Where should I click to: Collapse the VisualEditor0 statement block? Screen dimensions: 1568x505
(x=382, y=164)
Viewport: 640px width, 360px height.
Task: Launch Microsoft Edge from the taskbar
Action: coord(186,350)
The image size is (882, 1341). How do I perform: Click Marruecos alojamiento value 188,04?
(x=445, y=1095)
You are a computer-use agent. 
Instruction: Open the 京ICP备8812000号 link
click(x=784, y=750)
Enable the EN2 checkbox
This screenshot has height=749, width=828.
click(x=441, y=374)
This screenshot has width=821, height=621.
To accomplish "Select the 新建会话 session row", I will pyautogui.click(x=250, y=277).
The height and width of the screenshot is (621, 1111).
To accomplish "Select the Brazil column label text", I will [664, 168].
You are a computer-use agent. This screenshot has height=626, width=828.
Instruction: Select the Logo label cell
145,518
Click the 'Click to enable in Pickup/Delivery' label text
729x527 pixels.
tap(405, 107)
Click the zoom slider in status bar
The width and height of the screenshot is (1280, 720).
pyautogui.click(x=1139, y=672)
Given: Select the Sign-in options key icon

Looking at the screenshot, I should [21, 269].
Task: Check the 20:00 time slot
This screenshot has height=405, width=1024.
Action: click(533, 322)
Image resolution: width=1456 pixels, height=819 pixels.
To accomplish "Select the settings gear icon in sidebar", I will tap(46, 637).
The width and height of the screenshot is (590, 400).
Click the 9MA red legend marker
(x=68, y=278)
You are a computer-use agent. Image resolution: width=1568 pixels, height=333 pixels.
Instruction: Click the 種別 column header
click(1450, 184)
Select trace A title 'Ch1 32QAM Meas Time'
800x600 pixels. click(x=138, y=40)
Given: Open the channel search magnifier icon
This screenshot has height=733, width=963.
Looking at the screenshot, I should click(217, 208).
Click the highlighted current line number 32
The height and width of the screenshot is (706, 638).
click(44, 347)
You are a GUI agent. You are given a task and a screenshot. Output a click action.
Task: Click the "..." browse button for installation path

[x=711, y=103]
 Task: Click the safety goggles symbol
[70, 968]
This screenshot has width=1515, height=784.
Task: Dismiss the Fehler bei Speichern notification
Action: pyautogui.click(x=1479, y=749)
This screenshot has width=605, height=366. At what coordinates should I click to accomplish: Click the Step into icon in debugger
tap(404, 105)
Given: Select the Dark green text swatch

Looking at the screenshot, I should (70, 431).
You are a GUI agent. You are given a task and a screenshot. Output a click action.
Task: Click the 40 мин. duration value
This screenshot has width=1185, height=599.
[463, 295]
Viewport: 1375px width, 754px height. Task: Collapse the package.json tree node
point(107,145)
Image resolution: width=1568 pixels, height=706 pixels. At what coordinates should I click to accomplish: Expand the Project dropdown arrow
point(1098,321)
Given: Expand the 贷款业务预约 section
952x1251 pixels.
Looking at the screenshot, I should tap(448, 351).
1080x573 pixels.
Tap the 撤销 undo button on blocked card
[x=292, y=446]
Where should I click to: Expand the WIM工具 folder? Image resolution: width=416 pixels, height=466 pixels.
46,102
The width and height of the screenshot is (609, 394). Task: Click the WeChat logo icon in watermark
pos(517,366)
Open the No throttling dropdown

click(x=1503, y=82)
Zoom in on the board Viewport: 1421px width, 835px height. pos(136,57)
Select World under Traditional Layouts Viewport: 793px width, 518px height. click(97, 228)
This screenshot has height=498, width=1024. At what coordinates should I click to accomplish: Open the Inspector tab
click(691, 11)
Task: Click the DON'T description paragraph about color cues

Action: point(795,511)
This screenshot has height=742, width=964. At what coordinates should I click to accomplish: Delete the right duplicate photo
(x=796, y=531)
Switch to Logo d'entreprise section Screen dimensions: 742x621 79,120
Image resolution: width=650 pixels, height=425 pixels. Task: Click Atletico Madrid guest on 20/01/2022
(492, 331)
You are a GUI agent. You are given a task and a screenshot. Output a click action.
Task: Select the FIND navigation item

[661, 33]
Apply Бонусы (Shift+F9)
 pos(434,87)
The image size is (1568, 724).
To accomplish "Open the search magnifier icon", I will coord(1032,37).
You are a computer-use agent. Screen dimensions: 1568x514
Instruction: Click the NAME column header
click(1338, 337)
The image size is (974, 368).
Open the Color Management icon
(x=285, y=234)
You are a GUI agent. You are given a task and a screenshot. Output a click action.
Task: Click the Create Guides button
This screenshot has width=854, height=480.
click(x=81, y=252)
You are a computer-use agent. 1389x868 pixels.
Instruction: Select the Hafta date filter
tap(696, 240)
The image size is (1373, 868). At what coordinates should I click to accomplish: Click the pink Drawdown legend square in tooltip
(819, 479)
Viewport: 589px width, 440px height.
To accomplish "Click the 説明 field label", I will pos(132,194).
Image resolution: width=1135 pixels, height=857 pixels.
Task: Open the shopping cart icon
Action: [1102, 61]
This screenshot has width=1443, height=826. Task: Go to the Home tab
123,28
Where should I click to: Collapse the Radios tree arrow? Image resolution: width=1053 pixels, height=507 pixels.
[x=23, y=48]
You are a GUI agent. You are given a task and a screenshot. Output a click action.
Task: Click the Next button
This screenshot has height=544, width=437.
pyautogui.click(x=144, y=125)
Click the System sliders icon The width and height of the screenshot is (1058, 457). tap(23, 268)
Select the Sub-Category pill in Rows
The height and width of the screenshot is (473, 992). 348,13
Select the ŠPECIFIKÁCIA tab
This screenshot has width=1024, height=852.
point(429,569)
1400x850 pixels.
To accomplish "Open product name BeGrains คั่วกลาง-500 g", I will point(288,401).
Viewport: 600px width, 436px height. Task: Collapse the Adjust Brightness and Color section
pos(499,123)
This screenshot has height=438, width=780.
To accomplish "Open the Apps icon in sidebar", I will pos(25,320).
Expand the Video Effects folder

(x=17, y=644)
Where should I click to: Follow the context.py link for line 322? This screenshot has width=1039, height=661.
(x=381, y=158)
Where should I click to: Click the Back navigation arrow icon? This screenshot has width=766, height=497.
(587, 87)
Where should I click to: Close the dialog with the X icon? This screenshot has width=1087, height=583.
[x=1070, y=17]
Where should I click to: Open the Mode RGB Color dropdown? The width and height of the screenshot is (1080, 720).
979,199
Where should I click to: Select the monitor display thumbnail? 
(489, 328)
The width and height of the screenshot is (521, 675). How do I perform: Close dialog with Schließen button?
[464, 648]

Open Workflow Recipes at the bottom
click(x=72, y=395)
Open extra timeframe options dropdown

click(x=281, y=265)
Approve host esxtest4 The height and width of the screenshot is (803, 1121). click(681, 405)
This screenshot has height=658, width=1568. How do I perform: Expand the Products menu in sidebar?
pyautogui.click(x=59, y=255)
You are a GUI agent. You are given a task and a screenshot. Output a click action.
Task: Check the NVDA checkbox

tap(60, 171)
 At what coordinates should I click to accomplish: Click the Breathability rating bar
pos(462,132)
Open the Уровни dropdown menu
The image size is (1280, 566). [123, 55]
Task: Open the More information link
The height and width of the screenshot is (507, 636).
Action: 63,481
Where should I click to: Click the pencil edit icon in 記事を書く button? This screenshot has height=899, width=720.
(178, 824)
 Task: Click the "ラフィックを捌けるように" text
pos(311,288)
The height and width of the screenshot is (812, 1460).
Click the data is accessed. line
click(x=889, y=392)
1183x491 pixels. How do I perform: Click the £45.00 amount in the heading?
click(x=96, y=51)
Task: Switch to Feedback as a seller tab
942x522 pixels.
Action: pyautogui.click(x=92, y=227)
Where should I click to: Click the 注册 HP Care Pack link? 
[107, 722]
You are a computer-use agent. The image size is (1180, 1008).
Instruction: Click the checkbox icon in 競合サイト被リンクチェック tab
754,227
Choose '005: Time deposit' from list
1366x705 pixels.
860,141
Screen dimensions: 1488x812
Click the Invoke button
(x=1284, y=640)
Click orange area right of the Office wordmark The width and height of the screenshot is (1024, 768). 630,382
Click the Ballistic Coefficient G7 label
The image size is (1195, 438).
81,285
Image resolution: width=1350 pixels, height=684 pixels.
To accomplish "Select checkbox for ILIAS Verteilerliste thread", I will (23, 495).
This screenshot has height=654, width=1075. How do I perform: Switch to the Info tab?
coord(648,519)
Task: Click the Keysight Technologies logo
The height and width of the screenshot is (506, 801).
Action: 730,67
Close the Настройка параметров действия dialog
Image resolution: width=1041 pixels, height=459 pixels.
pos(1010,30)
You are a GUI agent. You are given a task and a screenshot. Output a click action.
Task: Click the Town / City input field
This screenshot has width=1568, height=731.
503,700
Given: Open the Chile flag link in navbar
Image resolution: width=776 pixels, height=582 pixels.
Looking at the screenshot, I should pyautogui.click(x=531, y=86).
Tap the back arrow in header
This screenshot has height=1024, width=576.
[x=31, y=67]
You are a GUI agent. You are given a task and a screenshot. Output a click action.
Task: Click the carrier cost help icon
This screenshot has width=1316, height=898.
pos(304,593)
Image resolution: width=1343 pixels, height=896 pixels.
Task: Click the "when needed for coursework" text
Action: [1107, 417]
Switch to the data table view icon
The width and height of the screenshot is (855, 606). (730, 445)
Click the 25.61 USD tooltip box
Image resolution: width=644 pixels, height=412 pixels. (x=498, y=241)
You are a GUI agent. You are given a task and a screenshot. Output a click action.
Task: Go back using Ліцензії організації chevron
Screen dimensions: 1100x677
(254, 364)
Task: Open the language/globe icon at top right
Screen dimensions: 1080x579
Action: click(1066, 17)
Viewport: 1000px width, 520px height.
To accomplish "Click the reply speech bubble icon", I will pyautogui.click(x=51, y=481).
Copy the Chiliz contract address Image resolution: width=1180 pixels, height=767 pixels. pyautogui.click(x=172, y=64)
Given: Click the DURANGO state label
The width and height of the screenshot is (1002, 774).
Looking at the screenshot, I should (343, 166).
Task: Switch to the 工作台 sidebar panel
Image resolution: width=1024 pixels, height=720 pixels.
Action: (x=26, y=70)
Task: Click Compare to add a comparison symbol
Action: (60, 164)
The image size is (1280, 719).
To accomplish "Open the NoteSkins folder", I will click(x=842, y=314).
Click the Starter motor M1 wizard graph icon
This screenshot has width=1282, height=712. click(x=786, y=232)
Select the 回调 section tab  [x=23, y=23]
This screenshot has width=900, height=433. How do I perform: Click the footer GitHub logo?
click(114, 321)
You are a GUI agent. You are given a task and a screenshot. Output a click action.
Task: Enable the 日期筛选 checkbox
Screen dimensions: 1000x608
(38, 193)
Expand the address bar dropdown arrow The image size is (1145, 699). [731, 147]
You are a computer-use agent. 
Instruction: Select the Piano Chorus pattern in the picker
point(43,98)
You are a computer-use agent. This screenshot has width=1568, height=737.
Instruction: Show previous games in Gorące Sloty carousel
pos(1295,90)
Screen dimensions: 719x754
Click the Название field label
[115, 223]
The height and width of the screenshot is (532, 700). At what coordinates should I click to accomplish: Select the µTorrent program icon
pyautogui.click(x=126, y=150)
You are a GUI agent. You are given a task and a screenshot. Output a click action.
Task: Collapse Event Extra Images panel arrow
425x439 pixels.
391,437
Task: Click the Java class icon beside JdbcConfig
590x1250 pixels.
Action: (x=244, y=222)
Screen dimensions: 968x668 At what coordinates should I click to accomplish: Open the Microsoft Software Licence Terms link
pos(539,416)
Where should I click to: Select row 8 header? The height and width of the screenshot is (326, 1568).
--------------------------------------------------
At the first line of the material above, start reproducing each line exactly, and end with the line that holds "Given: Open the channel search magnifier icon", adding nothing.

_Reply_.
Where should I click to: Collapse the VisualEditor0 statement block? Screen dimensions: 1568x505
(x=382, y=164)
Viewport: 640px width, 360px height.
Task: Launch Microsoft Edge from the taskbar
Action: coord(186,350)
The image size is (882, 1341). How do I perform: Click Marruecos alojamiento value 188,04?
(x=445, y=1095)
You are a computer-use agent. 
Instruction: Open the 京ICP备8812000号 link
click(x=784, y=750)
Enable the EN2 checkbox
This screenshot has height=749, width=828.
click(x=441, y=374)
This screenshot has width=821, height=621.
To accomplish "Select the 新建会话 session row", I will pyautogui.click(x=250, y=277).
The height and width of the screenshot is (621, 1111).
To accomplish "Select the Brazil column label text", I will [664, 168].
You are a computer-use agent. This screenshot has height=626, width=828.
Instruction: Select the Logo label cell
145,518
Click the 'Click to enable in Pickup/Delivery' label text
729x527 pixels.
tap(405, 107)
Click the zoom slider in status bar
The width and height of the screenshot is (1280, 720).
pyautogui.click(x=1139, y=672)
Given: Select the Sign-in options key icon

Looking at the screenshot, I should [21, 269].
Task: Check the 20:00 time slot
This screenshot has height=405, width=1024.
Action: click(533, 322)
Image resolution: width=1456 pixels, height=819 pixels.
To accomplish "Select the settings gear icon in sidebar", I will tap(46, 637).
The width and height of the screenshot is (590, 400).
Click the 9MA red legend marker
(x=68, y=278)
You are a computer-use agent. Image resolution: width=1568 pixels, height=333 pixels.
Instruction: Click the 種別 column header
click(1450, 184)
Select trace A title 'Ch1 32QAM Meas Time'
800x600 pixels. click(x=138, y=40)
Given: Open the channel search magnifier icon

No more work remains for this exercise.